観覧車の中で幼馴染みの涼に告白した月香。返事の代わりに太腿に彼の手が伸びてきた!高まる鼓動。伝う汗。長い片想いの決着は?
・その他伝えたい事
サンプル
日本最大規模のテーマパーク「クレセントムーンスタジオ」。
そこでは、翌日八月一日の本格始動を前に、各界のVIP100名を招いたプレオープニングイベントが華やかにとり行われていた。
陽の落ちかけた園道を鼓笛隊と着ぐるみを着たマスコットキャラクターたちが練り歩き、ドレスアップした著名人たちが闊歩する。

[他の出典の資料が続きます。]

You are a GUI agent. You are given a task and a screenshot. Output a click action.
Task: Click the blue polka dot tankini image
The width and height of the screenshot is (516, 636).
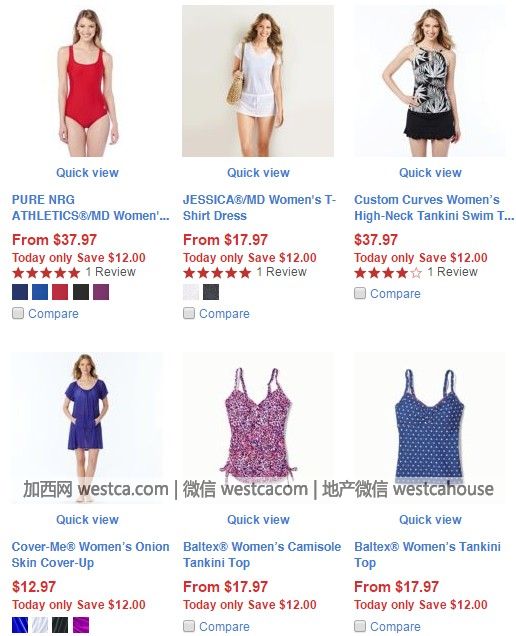click(x=430, y=426)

そんな中、三上月香《みかみつきか》は、背伸びしたり、片手を額にかざしたりしながら、必死で一人の男性を探していた。
「……どうしよう。完璧に見失っちゃったかも……!」
テープカットを行う数人の中に、スーツ姿の幼馴染み、星野涼《ほしのりょう》を確認したのは、ほんの数分前だった。
勇んで駆け寄ろうとした時、ショーが始まり、スタジオのメインキャラクター、三日月頭のクレッセント君が目の前に飛び出してきた。
「綺麗なお嬢様。私と一曲踊っていただけませんか?」
「え? あの、いえ、ちょ、待って……!」
固辞したけれど許されず、しばらくパフォーマンスに付き合わされる。
やっと解放された時、涼はもういなくなっていた。
「クレッセント君のバカ……これで涼に会えなかったら許さないんだから」
恨み言を言いながら月香はスマホを取り出し、涼の番号をタップした。
(お願いだから、スルーしないで……!)
呼び出し音はすぐに終わり、ぷつり、と音声の繋がる音がする。
(やった……! 出てくれた……!)
『「はい」』
彼の声が一瞬二重になって耳に届いた。
「え……?」
振り向いた瞬間、真後ろのベンチにスマホを耳に当てた、見知った顔を見つけ、月香は息が止まりそうになった。
「涼……!」
「よう」
五年ぶりにあう幼なじみはにこりと笑って片手をあげた。
星野涼。二十五歳。
このテーマパークの総合デザインを担当した、ニューヨーク帰りのデザイナーである。
高校卒業後海外に渡り、一流企業のロゴやハイブランドブティックのフロアデザインを手がけて一躍話題になった、世界で最も注目されている日本人。
月香の長い片思いの相手だ。
「お前さ、なに着ぐるみに遊ばれてんだよ」
涼はスマホをしまうと立ち上がり、ゆっくりとこちらに歩いてきた。